Congenital anomalies of the kidneys and urinary tract (CAKUT)
Chronic kidney disease (CKD) takes a high toll on human health, requiring dialysis or renal transplantation for survival. Before age 30 years ~50% of CKD is caused by CAKUT. However, its pathogenesis remains obscure. Deep insights into mechanisms of human CAKUT recently came from discovery of 44 monogenic genes that, if mutated, cause CAKUT. 22 of these genes were discovered by whole exome sequencing (WES) and functionally characterized in the applicant’s laboratory. We demonstrated by WES in CAKUT cohorts that causative monogenic mutations can be detected in >13-21% of cases, with similar detection rates in adult onset CKD due to CAKUT (JASN 29:2348, 2018; KI 95:914, 2019). We discovered a potential novel CAKUT gene in 8% of families. In addition, we showed that specific mutations in CAKUT genes illicit a broad phenotypic spectrum ranging from isolated to syndromic CAKUT (JASN 28:69, 2017). Our findings may have future consequences for diagnostics, prevention, and personalized therapy of children and adults with CAKUT. Monogenic causes of CAKUT coalesce around distinct signaling pathways.
Renal Stones
Urinary stone disease (USD), one of the most frequent human diseases, afflicts 1/11 individuals in their lifetime. Pain, stone recurren-ce, and potential loss of renal function impose a severe health burden on patients. Nephrolithiasis can be associated with nephrocalcinosis.

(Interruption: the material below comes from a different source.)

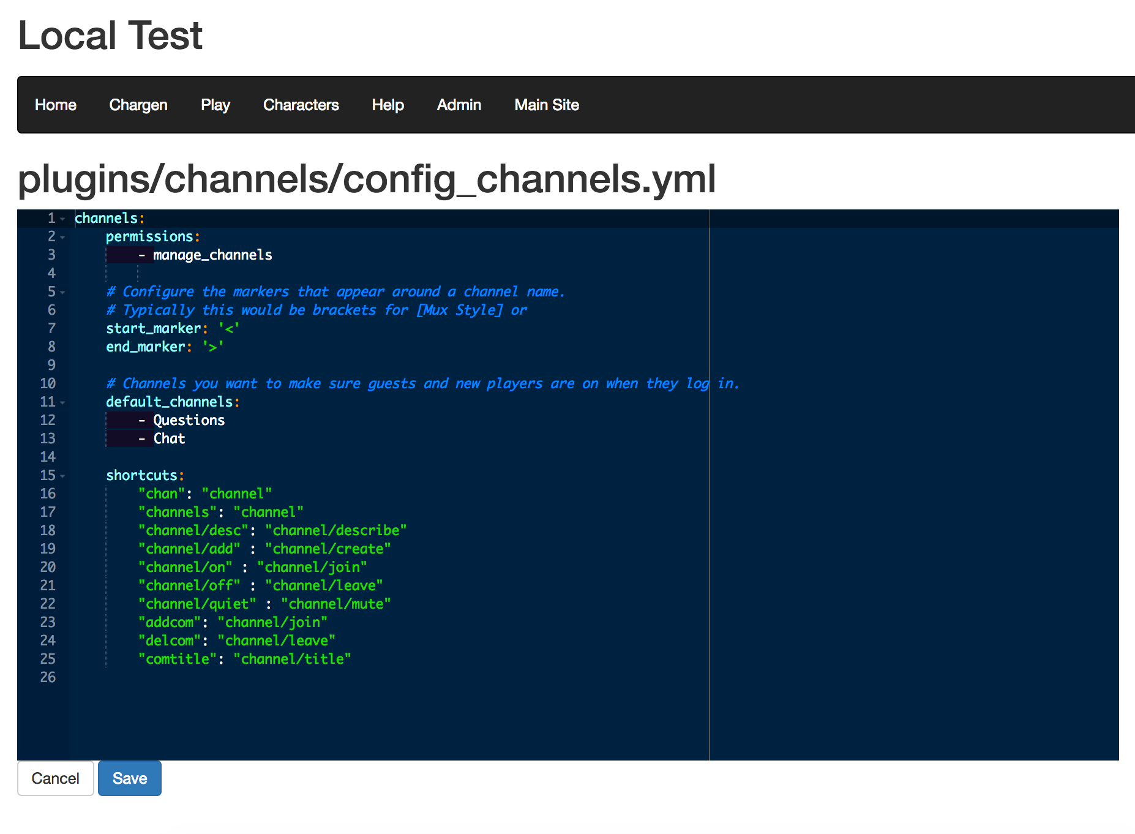Collapse the fold arrow on line 1
1135x834 pixels.
(x=62, y=219)
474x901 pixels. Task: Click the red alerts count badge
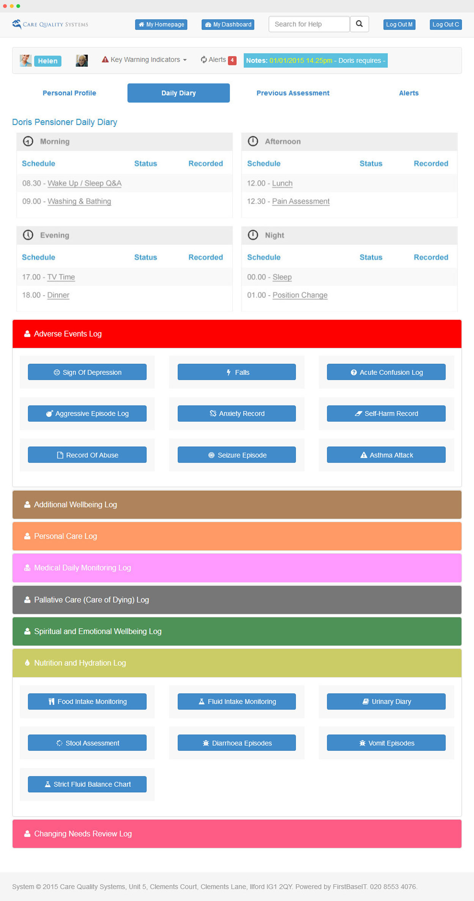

However, surprisingly little is known about etiology and pathogenesis of USD, and prevention and therapy are limited. Recently, by high-throughput exon sequencing of a large USD cohort we made the surprising discovery that in a remarkable ~20% of children and 11% of adults with USD we detected a causative monogenic mutation (recessive or dominant) in one of 30 USD candidate genes (Halbritter J Med Genet 49:756, 2012). We confirmed these results in 2 additional cohorts by whole exome sequencing (WES), showing that important consequences for prognosis/prophylaxis, and treatment of USD result from mutation detection (Braun cJASN 11:664, 2016; Daga Kidney Int, in press 2017). Furthermore, by WES we discovered mutations in SLC26A1 (Gee AJHG 98:1228, 2016) and in OXGR1 (unpublished) as 2 novel causes of USD, suggesting that many monogenic causes of USD are yet to be discovered. Our proposed discovery and functional characterization of known and novel single-gene causes of USD will likely transform the diagnostics, prognosis, prevention, treatment, and our mechanistic understanding of USD.
Midaortic syndrome
Midaortic syndrome (MAS) is a rare cause of severe childhood hypertension characterized by narrowing of the abdominal aorta in children and is associated with extensive vascular disease. It may occur as part of a genetic syndrome, such as neurofibromatosis, or as consequence of a pathological inflammatory disease. However, most cases are considered idiopathic. We hypothesized that in a high percentage of these patients, a monogenic cause of disease may be detected by evaluating whole exome sequencing data for mutations in 1 of 38 candidate genes previously described to cause vasculopathy. We studied a cohort of 36 individuals from 35 different families with MAS by exome sequencing. In 15 of 35 families (42.9%), we detected likely causal dominant mutations. In 15 of 35 (42.9%) families with MAS, whole exome sequencing revealed a mutation in one of the genes previously associated with vascular disease (NF1, JAG1, ELN, GATA6, and RNF213). Ten of the 15 mutations have not previously been reported. This is the first report of ELN, RNF213, or GATA6 mutations in individuals with MAS. Mutations were detected in NF1 (6/15 families), JAG1 (4/15 families), ELN (3/15 families), and one family each for GATA6 and RNF213. Whole exome sequencing can provide conclusive molecular genetic diagnosis in a high fraction of individuals with syndromic or isolated MAS. Establishing an etiologic diagnosis may reveal genotype/phenotype correlations for MAS in the future and should, therefore, be performed routinely in MAS.